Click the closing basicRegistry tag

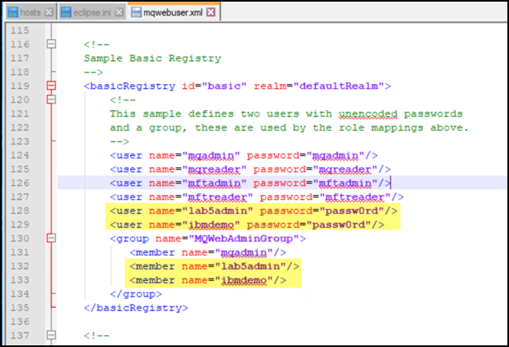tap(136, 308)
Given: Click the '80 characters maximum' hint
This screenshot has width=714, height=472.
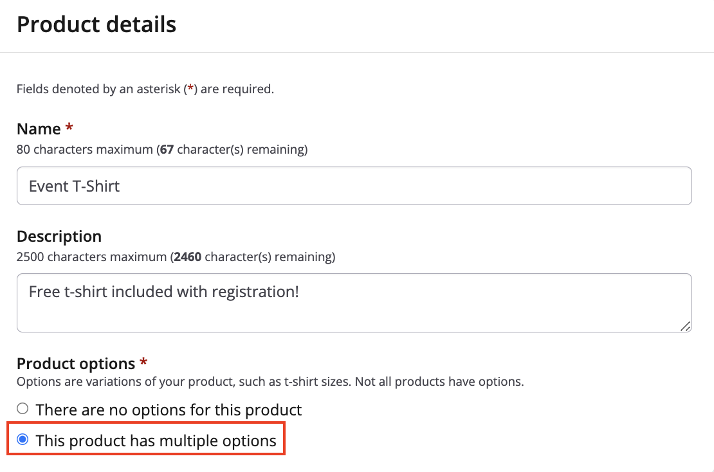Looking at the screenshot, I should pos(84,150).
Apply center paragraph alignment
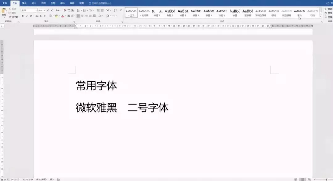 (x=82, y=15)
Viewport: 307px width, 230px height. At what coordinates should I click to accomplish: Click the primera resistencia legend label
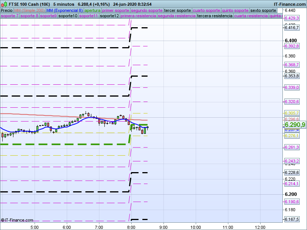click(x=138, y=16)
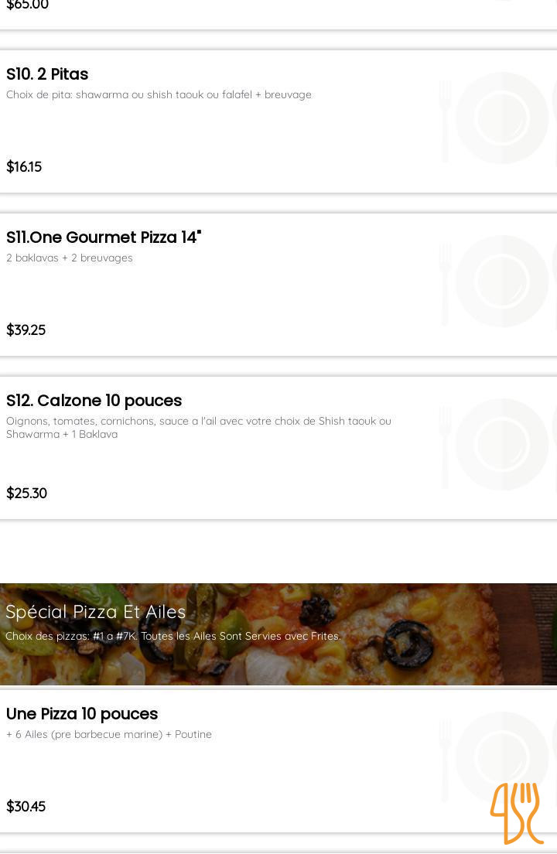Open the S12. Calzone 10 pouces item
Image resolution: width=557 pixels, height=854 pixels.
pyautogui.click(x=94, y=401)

◆ ◆ ◆ ◆ ◆ ◆ ◆

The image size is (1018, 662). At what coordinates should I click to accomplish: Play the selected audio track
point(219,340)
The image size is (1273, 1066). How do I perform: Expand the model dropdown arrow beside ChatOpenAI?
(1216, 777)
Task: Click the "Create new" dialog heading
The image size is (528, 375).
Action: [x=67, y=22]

◆ ◆ ◆ ◆ ◆ ◆ ◆

In the material above, transcribe exactly the lines beginning at the one with "The image size is (1018, 662)." and ending at the one with "Task: Click the", both included.

- _Exercise output_
The image size is (1018, 662). At what coordinates should I click to accomplish: Play the selected audio track
point(219,340)
The image size is (1273, 1066). How do I perform: Expand the model dropdown arrow beside ChatOpenAI?
(1216, 777)
Task: Click the "Create new" dialog heading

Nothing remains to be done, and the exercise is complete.